I miei pensieri vengono interrotti quando il professore entra in classe. Tolgo le cuffie e inizio a tirare fuori il materiale dallo zaino. Dopo circa un quarto d'ora passato a chiedere come sono andate le vacane, il prof. Tummoni chiama il mio nome. Dico semplicemente "Presente" e lui rimane sorpreso. Non c'é scritto da nessuna parte che debba essere carina e gentile, ma sopratutto allegra e sorridente.
<Ragazzi e ragazze lei è Amy Flatcher, si é trasferita da poco qui a New York e da oggi frequenterà la nostra scuola. Mi raccomando comportatevi bene> annuncia col suo vocione. Mi fa pensare agli uomini che cantano lirica e per questo non mi terrorizza. Con la coda dell'occhio noto che tutti mi guardano in modo curioso, ma io faccio finta di nulla. Dopo tre ore e mezza la scuola finisce, dato che usciamo prima essendo il primo giorno. Vengo fermata all'uscita della classe dalla ragazza dai capelli biondo cenere, e quando mi raggiunge riesco a guardarla finalmente in viso. È la stessa dell'altra volta.
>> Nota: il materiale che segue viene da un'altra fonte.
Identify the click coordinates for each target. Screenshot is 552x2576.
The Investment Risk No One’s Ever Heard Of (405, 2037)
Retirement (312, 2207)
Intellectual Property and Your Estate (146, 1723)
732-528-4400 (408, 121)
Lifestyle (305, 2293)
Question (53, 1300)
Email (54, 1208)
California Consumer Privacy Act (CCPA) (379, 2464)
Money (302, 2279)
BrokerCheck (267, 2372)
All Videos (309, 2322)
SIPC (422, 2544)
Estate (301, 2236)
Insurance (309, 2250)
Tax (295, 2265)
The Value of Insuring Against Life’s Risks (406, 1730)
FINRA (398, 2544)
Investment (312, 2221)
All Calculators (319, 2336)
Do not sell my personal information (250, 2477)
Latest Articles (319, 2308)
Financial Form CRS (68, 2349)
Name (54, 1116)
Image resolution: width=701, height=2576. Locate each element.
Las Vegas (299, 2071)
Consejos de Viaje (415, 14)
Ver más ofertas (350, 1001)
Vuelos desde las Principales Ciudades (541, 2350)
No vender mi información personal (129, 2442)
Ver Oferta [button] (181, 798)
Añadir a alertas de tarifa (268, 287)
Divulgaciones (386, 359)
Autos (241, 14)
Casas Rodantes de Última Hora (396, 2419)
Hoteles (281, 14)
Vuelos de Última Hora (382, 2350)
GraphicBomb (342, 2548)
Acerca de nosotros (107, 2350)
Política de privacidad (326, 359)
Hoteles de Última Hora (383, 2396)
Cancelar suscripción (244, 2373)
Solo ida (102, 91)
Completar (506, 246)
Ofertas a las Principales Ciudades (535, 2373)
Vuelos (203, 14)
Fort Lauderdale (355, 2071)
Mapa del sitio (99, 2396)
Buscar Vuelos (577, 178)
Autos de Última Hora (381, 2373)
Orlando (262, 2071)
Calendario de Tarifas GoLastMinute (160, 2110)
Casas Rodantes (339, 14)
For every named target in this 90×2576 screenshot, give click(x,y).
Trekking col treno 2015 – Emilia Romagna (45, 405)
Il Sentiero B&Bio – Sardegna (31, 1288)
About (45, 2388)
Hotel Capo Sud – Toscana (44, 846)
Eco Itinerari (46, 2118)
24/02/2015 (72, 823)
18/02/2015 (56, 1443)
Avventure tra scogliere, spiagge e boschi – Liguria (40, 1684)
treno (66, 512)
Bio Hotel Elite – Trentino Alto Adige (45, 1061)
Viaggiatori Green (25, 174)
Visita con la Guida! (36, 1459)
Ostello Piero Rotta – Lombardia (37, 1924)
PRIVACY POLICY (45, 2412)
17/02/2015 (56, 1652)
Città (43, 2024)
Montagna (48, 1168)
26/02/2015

~Io ti conosco, sei la ragazza dell'altra volta~ afferma sicura.
A quelle parole inarco un sopracciglio. È poco più alta di me e noto che ha due occhi neri e profondi, tanto da sembrare due macchie di petrolio.
-Non mi conosci affatto- rispondo fredda. Mi volto per andarmene ma sento la sua mano sul mio polso. Abilmente lo ritraggo ancor prima che possa stringere la presa. La guardo freddamente e lei mi guarda in modo strano. Ma per "strano" intendo che non capisco per nulla cosa stia pensando ora. Ne approfitto per andarmene lasciandola li sola. Metto le cuffie e faccio partire la musica in casuale. "Open your eyes" di Bea Miller inizia a risuonare nelle mie orecchie, sovrastando tutto. Quando arrivo a casa non trovo nessuno. "Come al solito" mi dico. Salgo le scale e dopo aver appoggiato lo zaino per terra mi butto sul letto. Chiudo gli occhi e quei pozzi neri di occhi mi appaiono nella mente. Cosa aveva da guardarmi cosi? Manco fossi un rompicapo. Mi addormento dopo dieci minuti cullata dalla musica, con in mente ancora il suo sguardo.